WORK TO DO: Rewrite the stretch of data from "Registrieren (17, 1760)" through "[Share on Facebook]", swapping "Nutzungsbedingungen" for "Allgemeine Geschäftsbedingungen" and leaving everything else unchanged. Omit the pictures from your answer.

DATASET RECORDS:
____
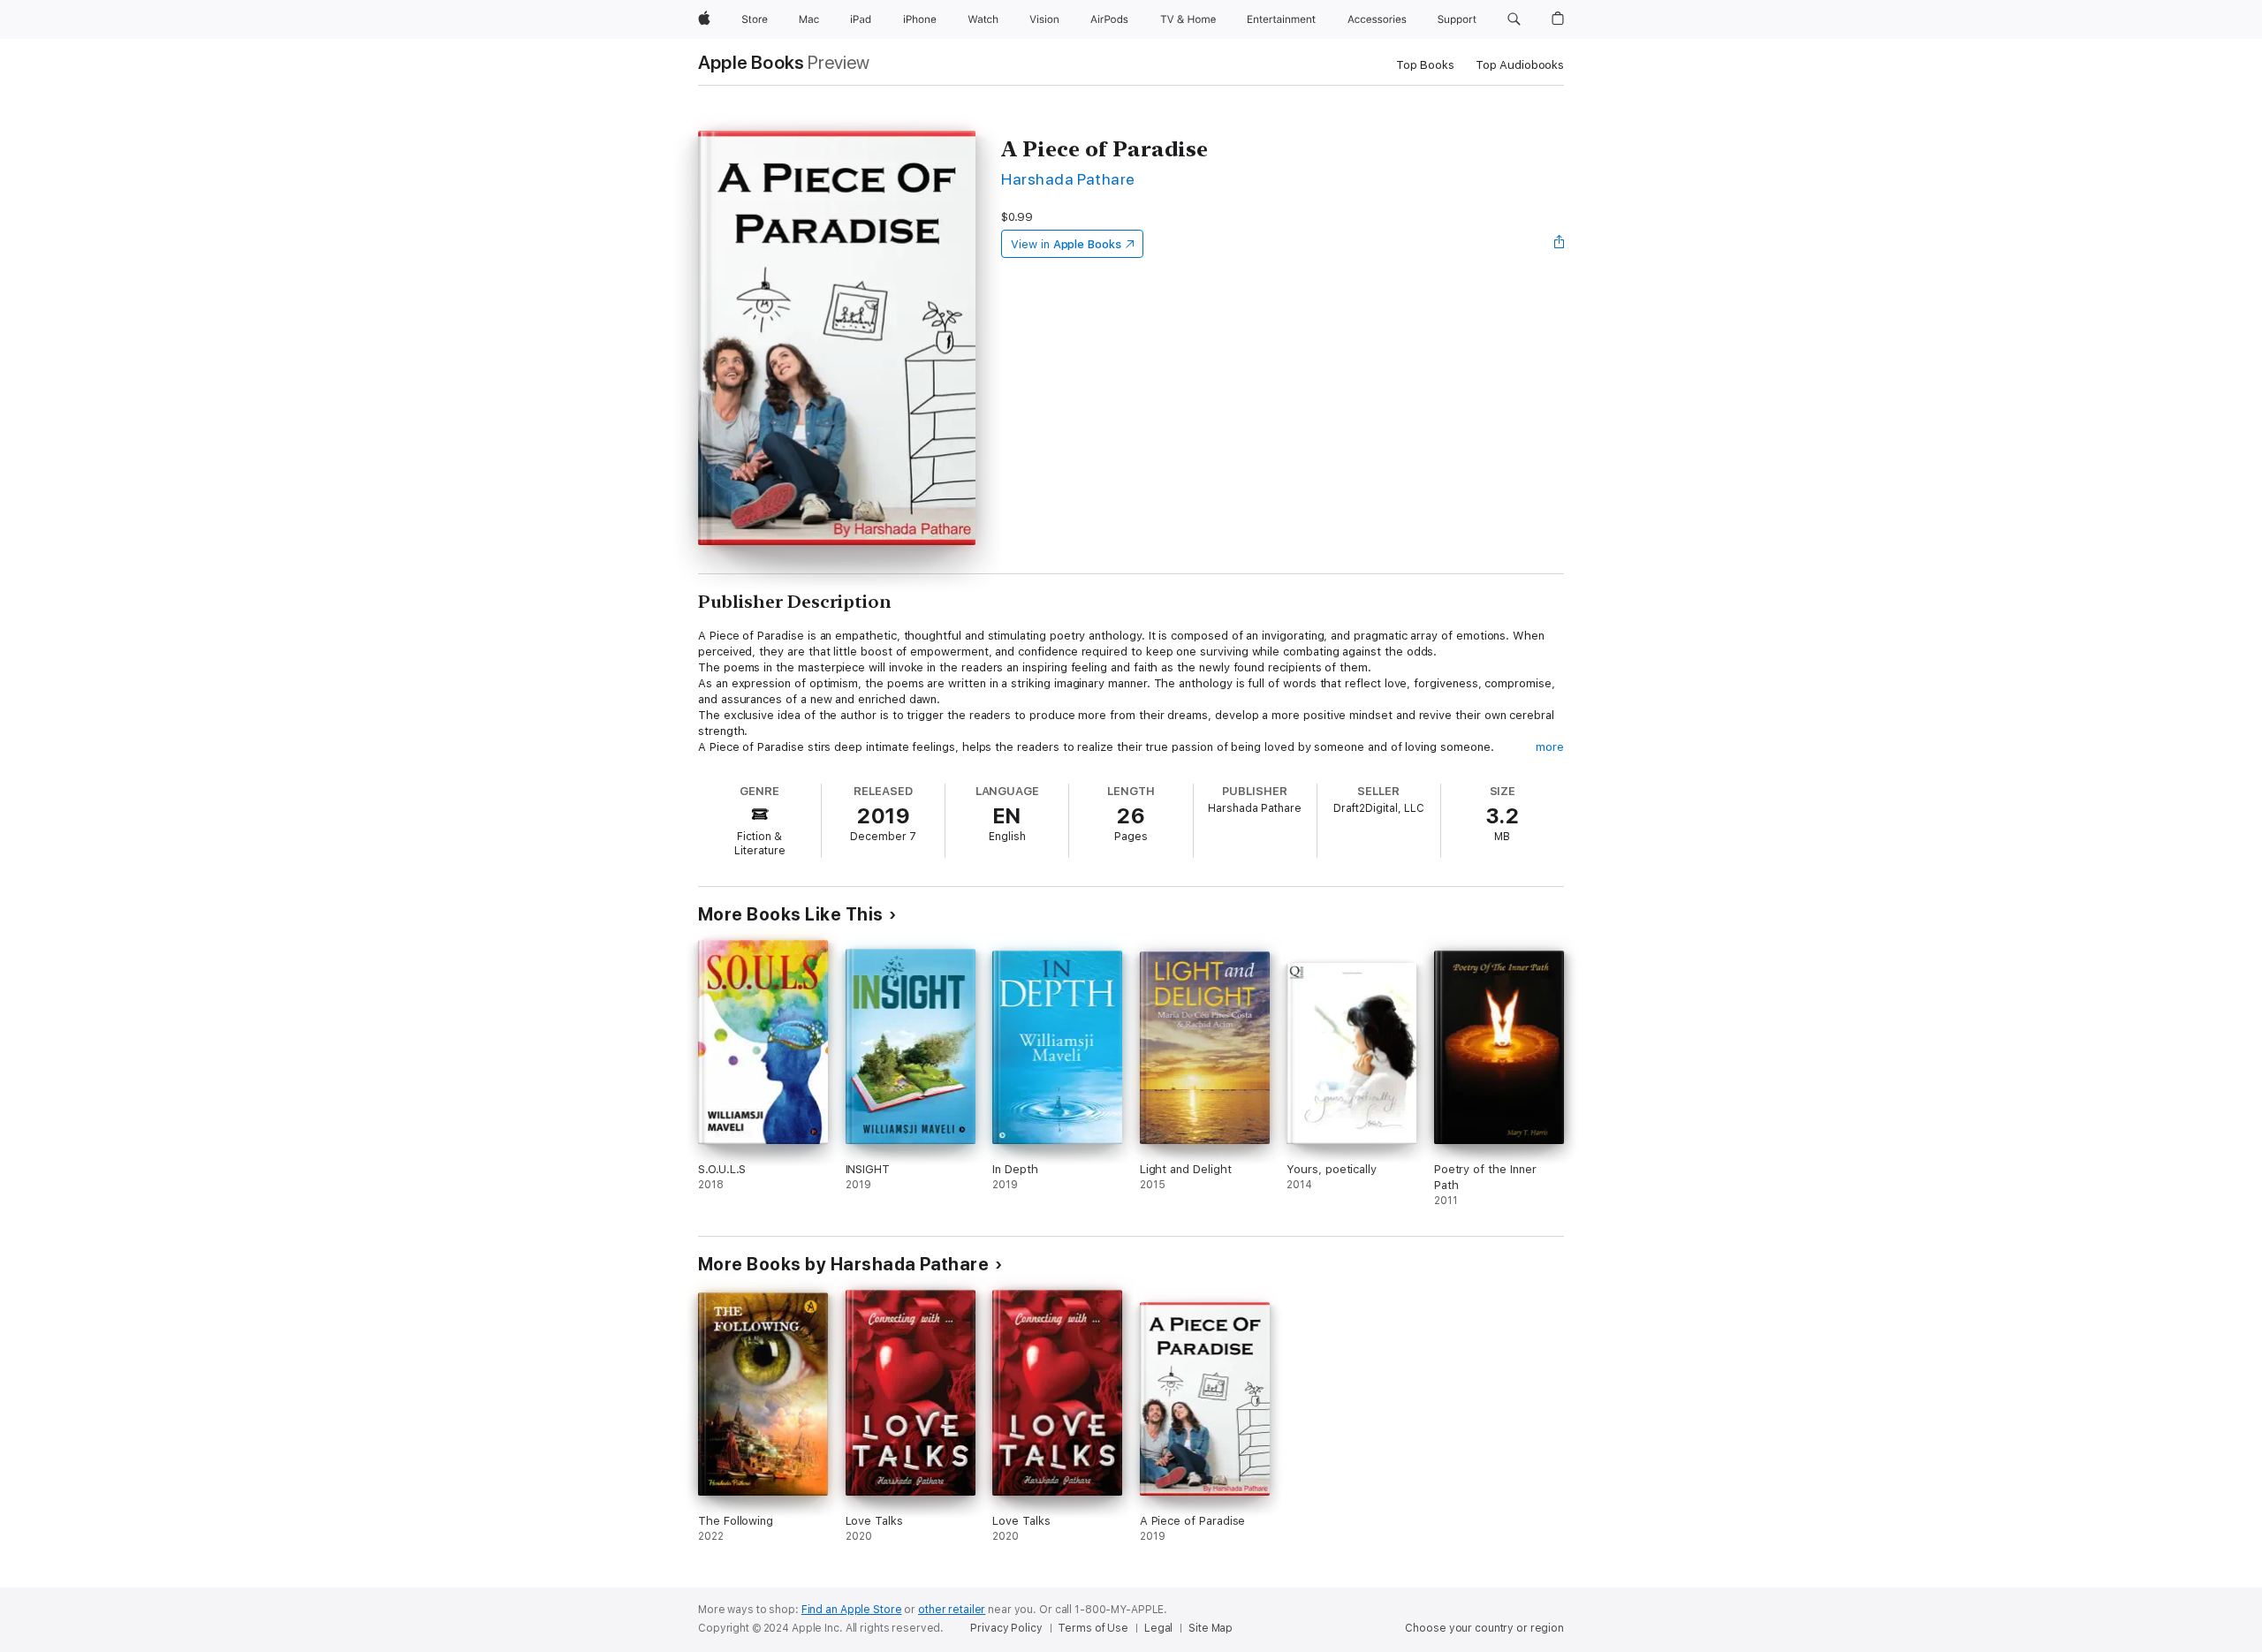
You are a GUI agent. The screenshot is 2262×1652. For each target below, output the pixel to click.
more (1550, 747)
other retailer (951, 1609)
____
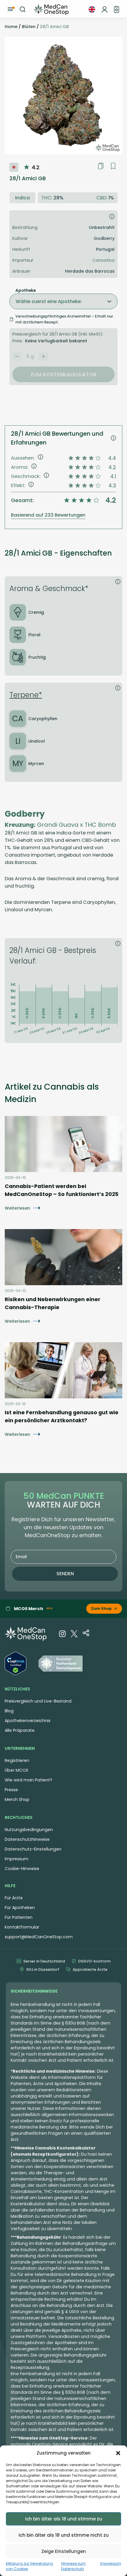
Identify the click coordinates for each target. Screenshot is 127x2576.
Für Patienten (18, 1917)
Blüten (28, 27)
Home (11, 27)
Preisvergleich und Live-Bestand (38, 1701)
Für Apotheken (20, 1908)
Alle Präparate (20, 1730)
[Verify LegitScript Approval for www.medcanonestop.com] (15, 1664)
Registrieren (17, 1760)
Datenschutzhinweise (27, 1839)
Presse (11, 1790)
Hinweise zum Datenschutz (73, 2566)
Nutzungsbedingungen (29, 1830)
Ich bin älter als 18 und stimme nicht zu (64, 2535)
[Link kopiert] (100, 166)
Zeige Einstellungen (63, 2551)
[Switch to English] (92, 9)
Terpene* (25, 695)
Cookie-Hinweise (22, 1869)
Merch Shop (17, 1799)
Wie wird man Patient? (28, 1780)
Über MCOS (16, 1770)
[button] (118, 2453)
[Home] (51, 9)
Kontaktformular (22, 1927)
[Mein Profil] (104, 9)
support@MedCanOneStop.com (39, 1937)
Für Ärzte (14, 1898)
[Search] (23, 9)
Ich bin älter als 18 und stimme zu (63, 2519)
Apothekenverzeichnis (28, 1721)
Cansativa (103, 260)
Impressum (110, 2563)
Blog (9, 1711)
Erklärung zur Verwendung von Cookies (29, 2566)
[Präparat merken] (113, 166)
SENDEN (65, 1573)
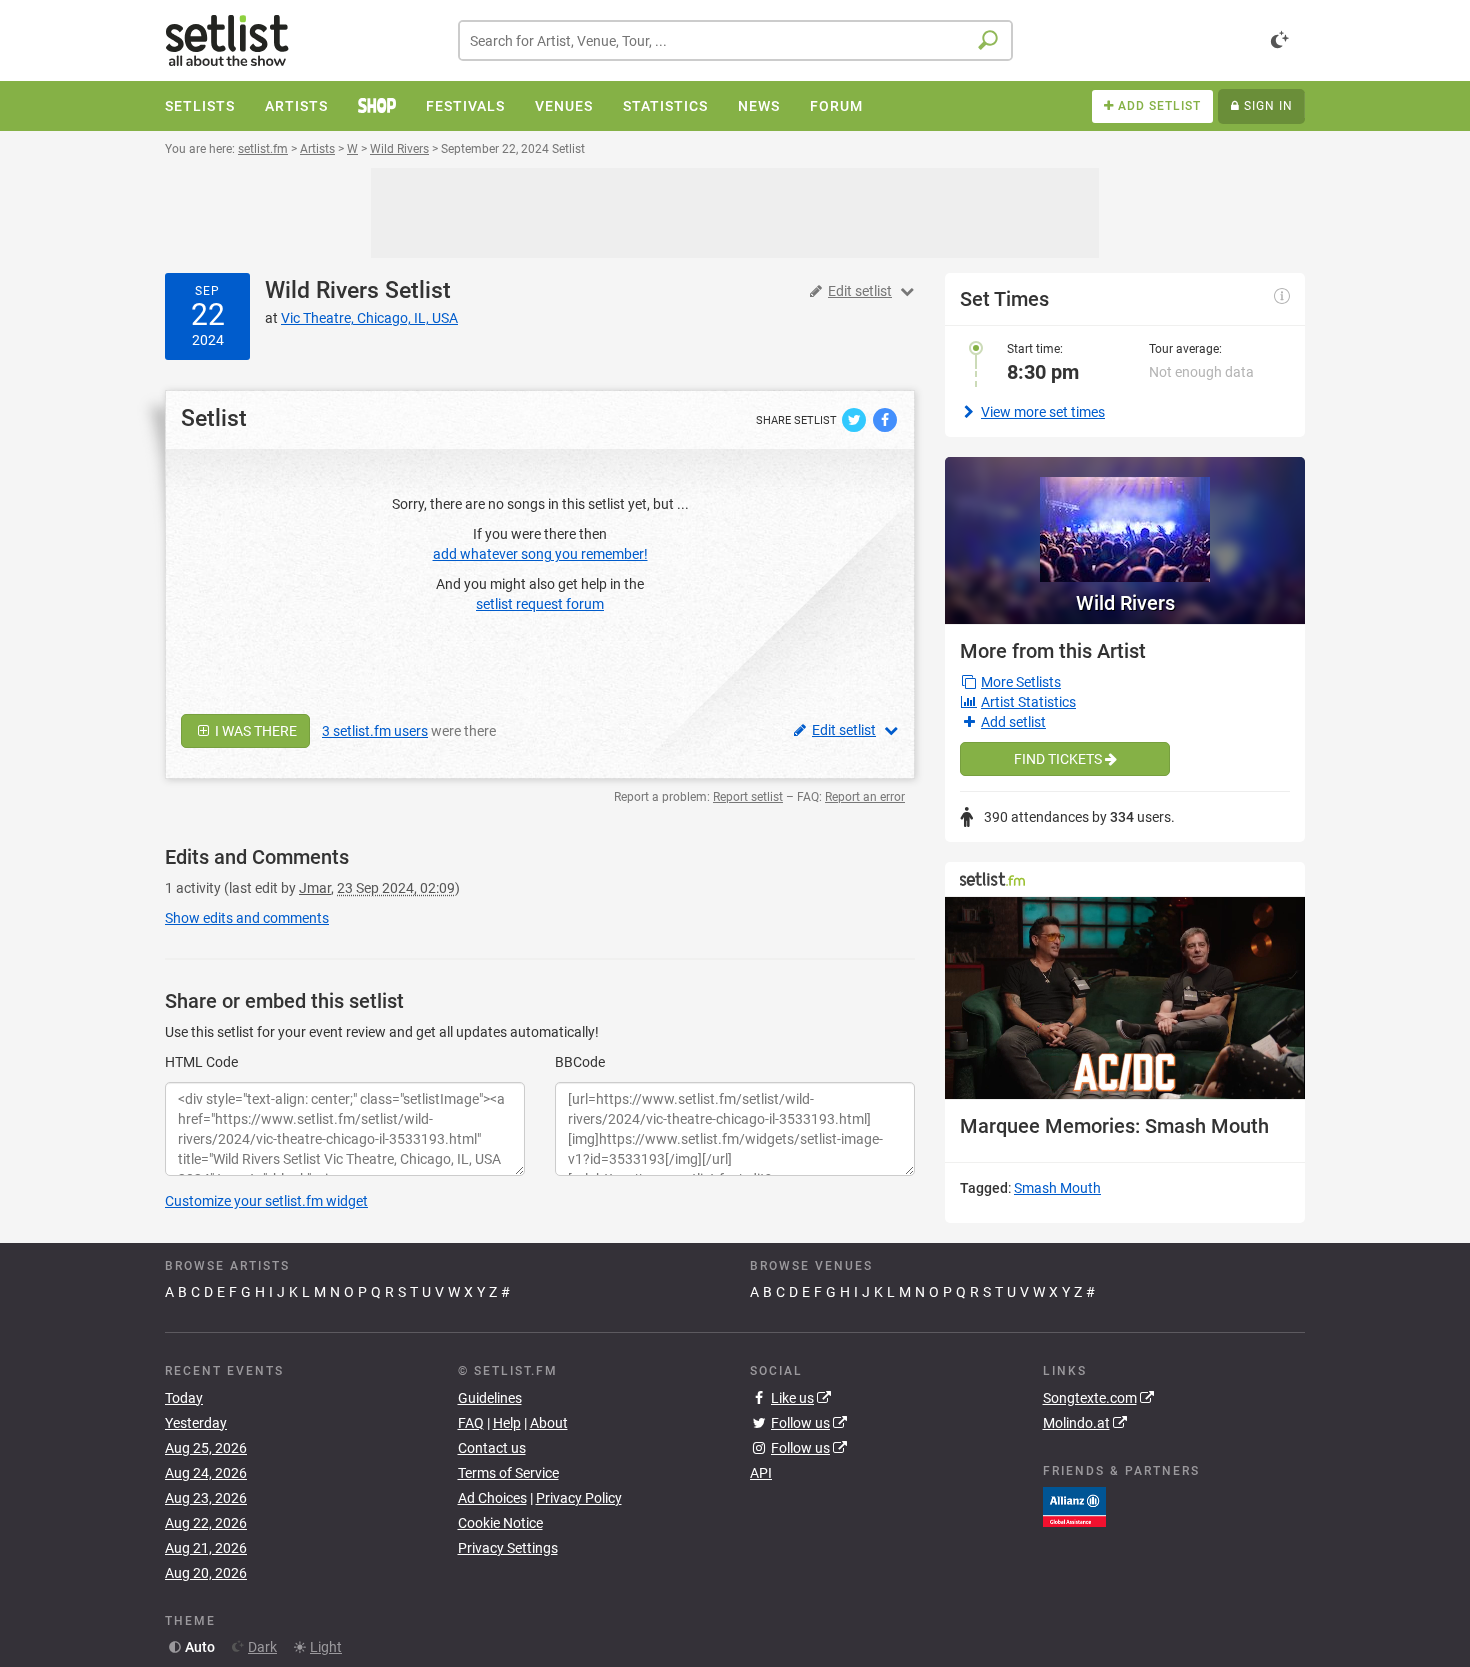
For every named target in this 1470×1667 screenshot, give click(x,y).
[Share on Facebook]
____
COMPLETE ANSWER:
Registrieren (17, 1760)
Datenschutzhinweise (27, 1839)
Presse (11, 1790)
Hinweise zum Datenschutz (73, 2566)
Allgemeine Geschäftsbedingungen (29, 1830)
Ich bin älter als 18 und stimme nicht zu (64, 2535)
[Link kopiert] (100, 166)
Zeige Einstellungen (63, 2551)
[Switch to English] (92, 9)
Terpene* (25, 695)
Cookie-Hinweise (22, 1869)
Merch Shop (17, 1799)
Wie wird man Patient? (28, 1780)
Über MCOS (16, 1770)
[button] (118, 2453)
[Home] (51, 9)
Kontaktformular (22, 1927)
[Mein Profil] (104, 9)
support@MedCanOneStop.com (39, 1937)
Für Ärzte (14, 1898)
[Search] (23, 9)
Ich bin älter als 18 und stimme zu (63, 2519)
Apothekenverzeichnis (28, 1721)
Cansativa (103, 260)
Impressum (110, 2563)
Blog (9, 1711)
Erklärung zur Verwendung von Cookies (29, 2566)
[Präparat merken] (113, 166)
SENDEN (65, 1573)
For every named target in this 1470×1667 screenshot, give click(x,y).
[Share on Facebook]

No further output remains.